“John Stoner was lynched in Doss, Louisiana, in 1909 for suing the white man who killed his cow.”
“William Donegal was lynched in Springfield, Illinois, in 1908 for having a white wife.”
“David Walker, his wife, and their four children were lynched in Hickman, Kentucky, in 1908 after Mr. Walker was accused of using inappropriate language with a white woman.”
“Laura Wood was lynched in Barber, North Carolina, in 1930 after a white merchant said she stole a ham.”
Statements of fact greeting visitors to the newly opened Peace and Justice Memorial at the top of a grassy knoll in Montgomery, Alabama.
I stood moved and saddened as I looked at the rows of coffin-like steel slabs—six-feet long—that hang from the ceiling.

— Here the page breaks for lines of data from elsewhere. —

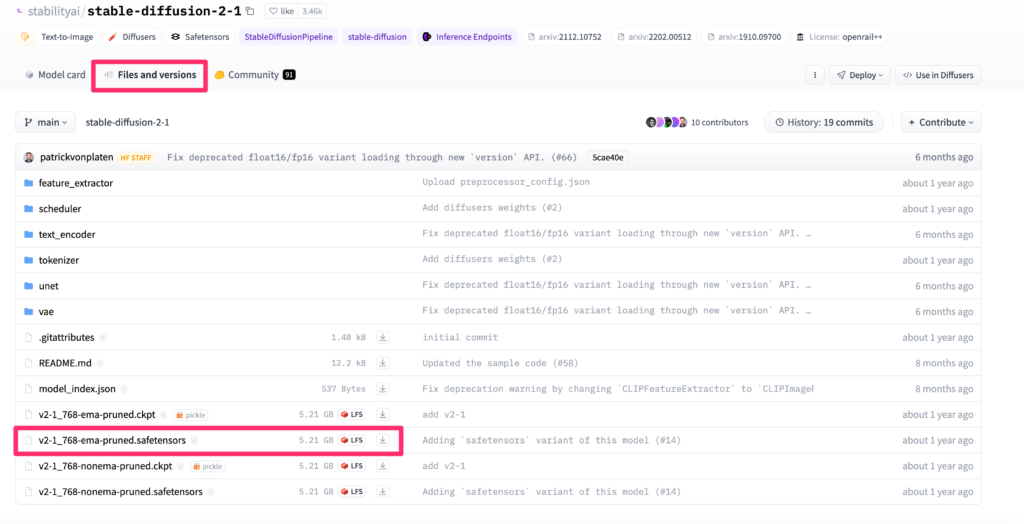The height and width of the screenshot is (524, 1024).
Task: Click the download icon for model_index.json
Action: (382, 389)
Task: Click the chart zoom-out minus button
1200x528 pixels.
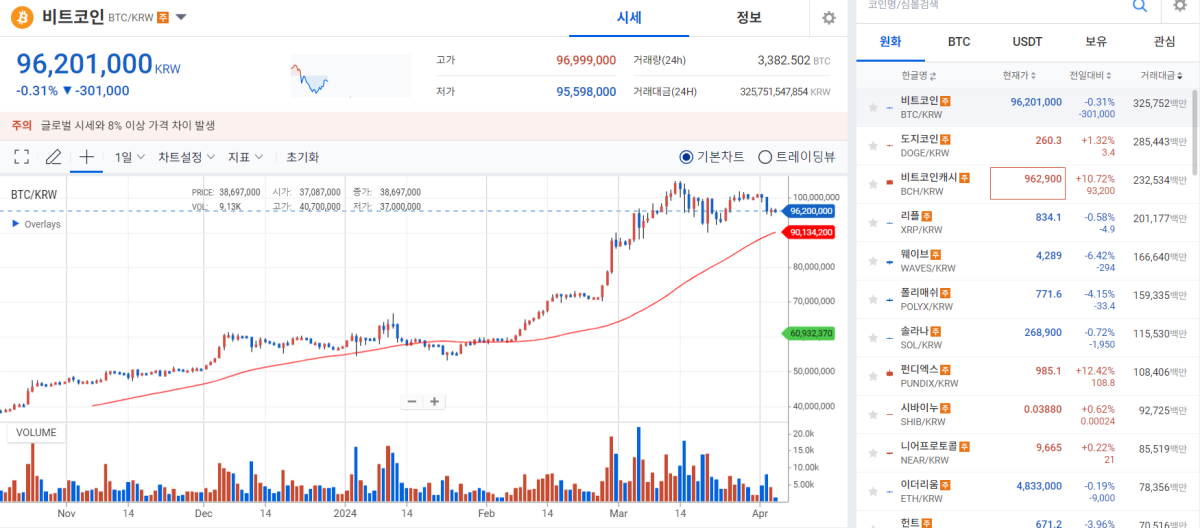Action: click(x=411, y=401)
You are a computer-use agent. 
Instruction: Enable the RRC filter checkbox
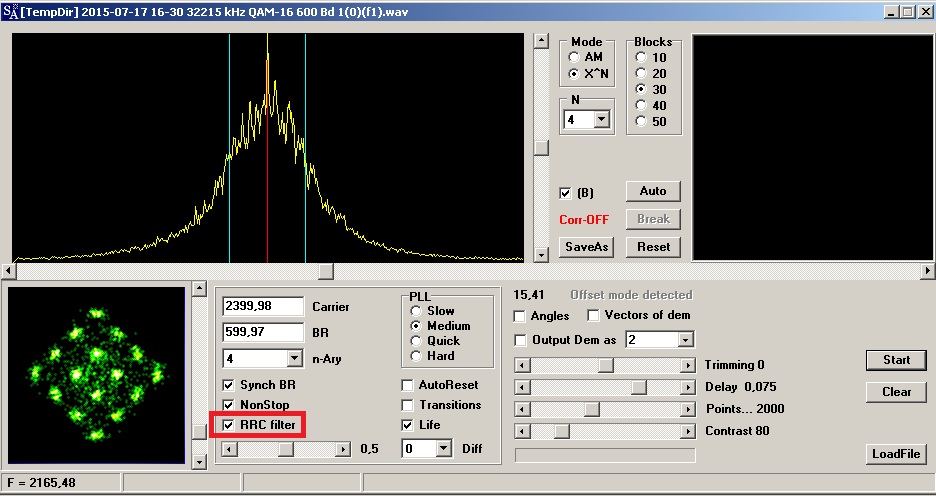coord(229,425)
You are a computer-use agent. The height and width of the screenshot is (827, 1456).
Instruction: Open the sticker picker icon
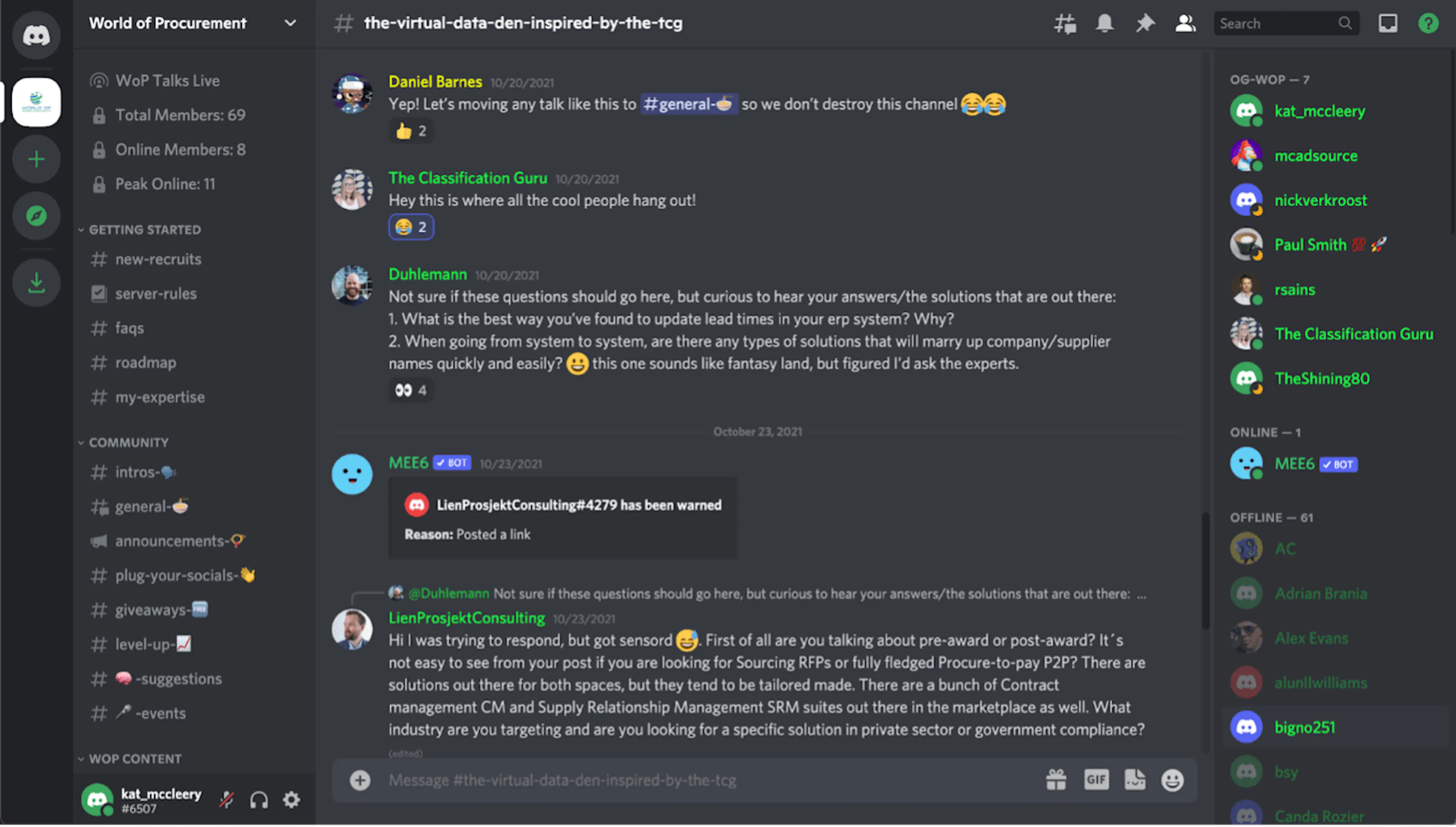[x=1135, y=780]
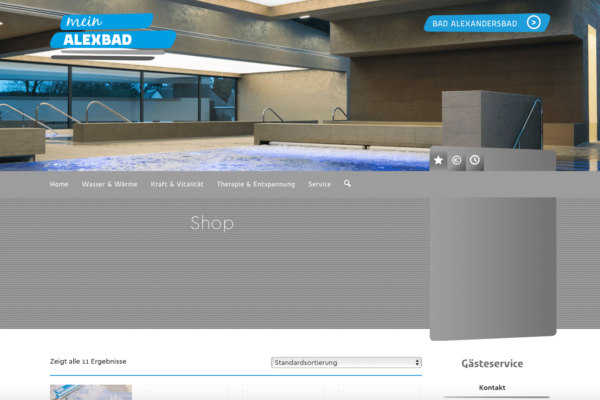Open the Standardsortierung sorting dropdown

[346, 362]
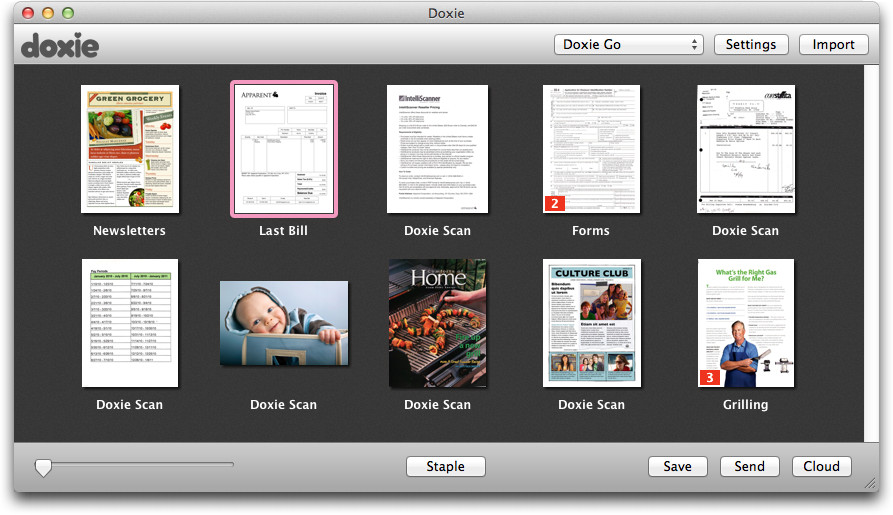The image size is (893, 515).
Task: Click the red page-count badge on Forms
Action: (555, 203)
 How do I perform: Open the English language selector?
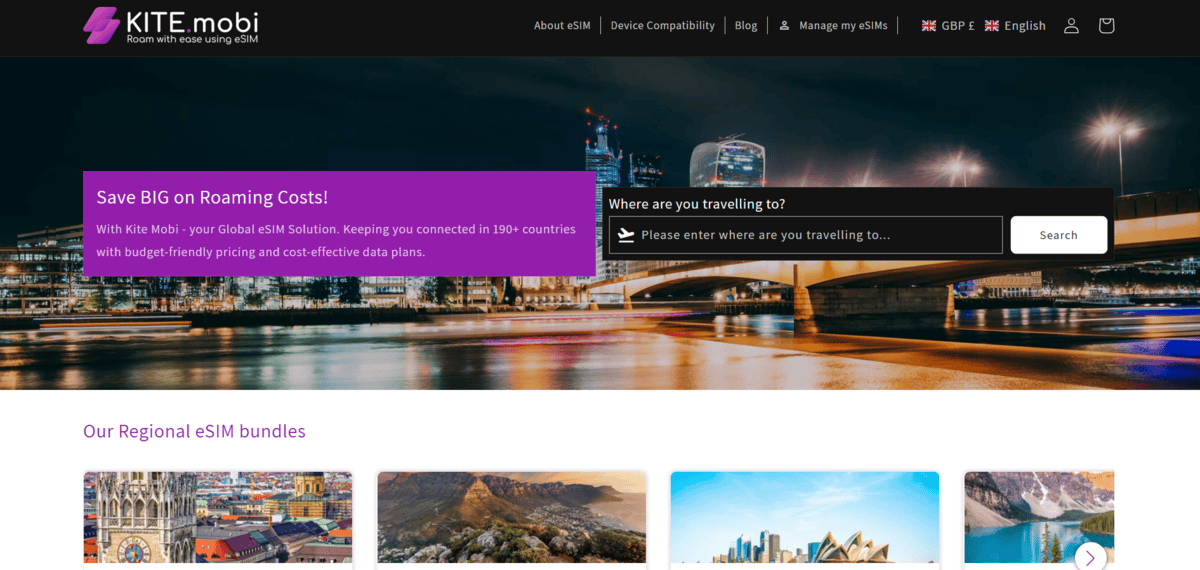[1015, 26]
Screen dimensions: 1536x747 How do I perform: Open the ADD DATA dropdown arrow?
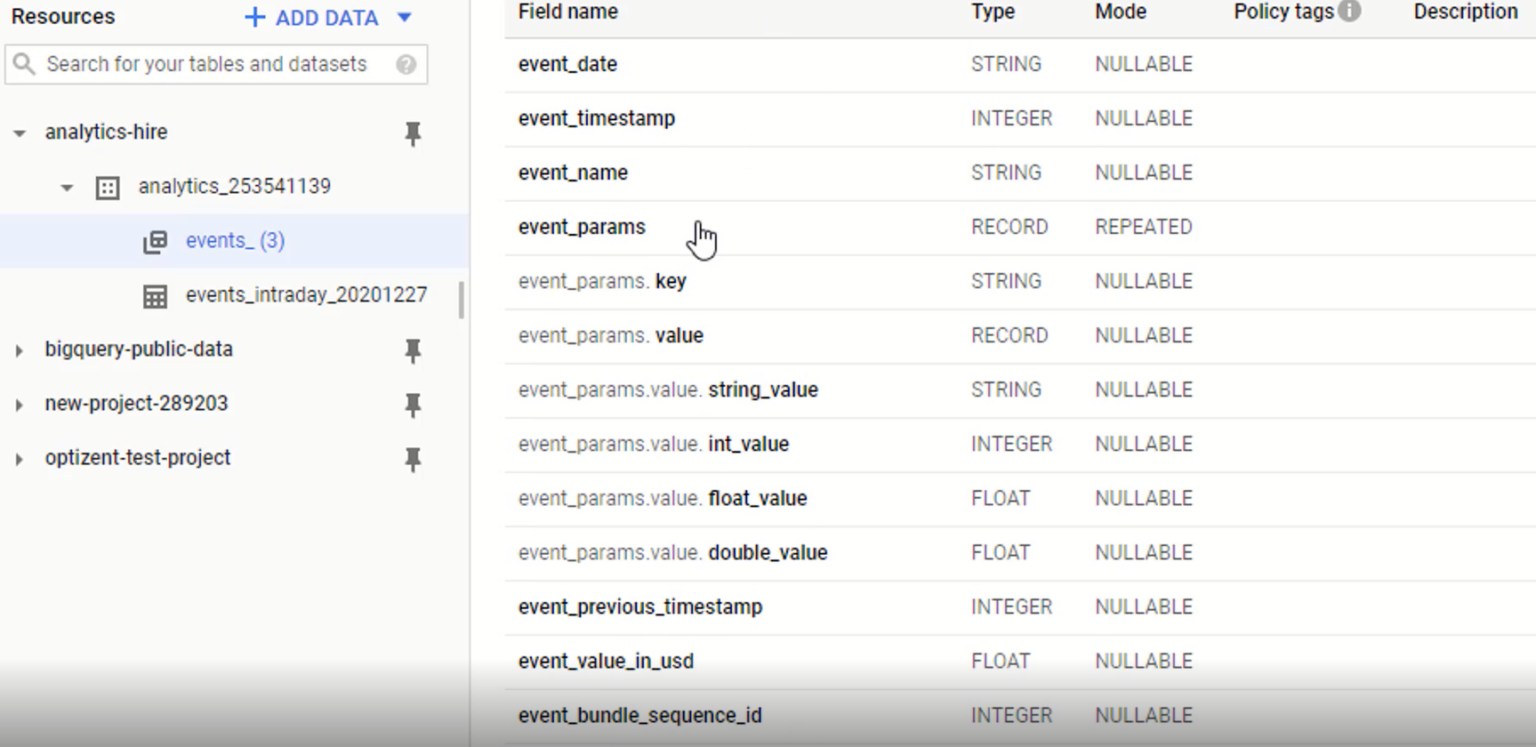point(404,17)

Each one is marked with the name of a county where persons of color were lynched by white mobs between 1877 and 1950. The names of the more than 4,400 men, women, and children are cut into the steel, each one a reminder of the violence and the horror.
At the far end, water rolls down a wall to honor all those who were lynched and whose names we will never know.
A week ago, my husband, Karenna, our thirteen-year-old granddaughter, and I traveled to Montgomery for the opening of this memorial. And, on Tuesday, I spoke to Rachael Behrens’s journalism class at Swanson Middle School in Arlington, Virginia—sharing some of what we had seen and experienced.
Bryan Stevenson, a civil rights lawyer, founder of the Equal Justice Initiative, and author of "Just Mercy," conceived the vision and made this memorial possible. He spoke with passion—and with tenderness—at the opening. “What I've learned from people we've honored: We found a way because we have decided to stay on the side of love. Love is what is going to teach us to overcome. . . You have to stand even when people say, “sit down.”
Stevenson has worked tirelessly to defend prisoners on death row, many subject to racial bias and many wrongly convicted. The numbers speak for themselves: In Stevenson's lifetime the prison population has grown 300,000 people in the early 1970s to 2.3 million today. Mass incarceration on a grand scale.
What’s more: One in every three male African American babies born today can expect to go to prison in his lifetime.
The new Legacy Museum, also established by the Equal Justice Initiative, serves to educate people about racial injustice—past and present. Through video, animation, and holograms, we read and hear the stories of men, women, and children who were denied rights, brutally treated, enslaved, separated from their loved ones, lynched, and incarcerated.
Speaking to a full house at the opening ceremony, Rep. John Lewis said, “Some people will argue that we should forget it. We can never ever forget it. We have made progress but we still have a long way to go. Those who fail to understand this history are doomed to repeat it,” Here was a man who has made many sacrifices to help us remember—arrested for civil disobedience more than 40 times (five of those times while in Congress).
Rev. William Barber, a fiery preacher active in the NAACP and a leader of the Poor People’s Party, challenged his audience to recognize the evil of racism and poverty: 250,000 people in this year die every year of low income, “more than die of heart attacks, disease, diabetes, and cancer.”
Stevenson reminded us of his mantra—the one we’d seen on the walls of the memorial and the museum and on T-shirts: “The opposite of poverty is not wealth. The opposite of poverty is justice.”
There were others present who had helped lead the way of the Civil Rights Movement: Jesse Jackson, now 76 years old, and Claudette Colvin, who as a young girl refused to give up her seat on a bus in Montgomery, in 1955, nine months before Rosa Parks was arrested. They have all brought us closer to justice.
Some tell stories we have heard before, ones that must be told again and again—and other stories are only now being brought to light.
Leaving the memorial you come across the Ida B. Wells Memorial Grove—a quiet place to reflect on these stories and to remember Ida B. Wells-Barnett, one of the very few journalists who dared to expose the injustice of lynching, as early as the 1890s.
And it’s a reminder that today’s journalists are called to expose what Rev. William Barber calls modern-day lynching: the abomination of poverty and mass incarceration.
Nearby are words worth remembering:
For the hanged and beaten,
For the shot, drowned, and burned.
For the tortured, tormented, and terrorized.
For those abandoned by the rule of law.
We will remember
With hope because hopelessness is the enemy of justice.
With courage because peace requires bravery.
With persistence because justice is a constant struggle.
With faith because we shall overcome.
A big thank you to Ms. Behrens and her class for giving me the opportunity to talk about these issues.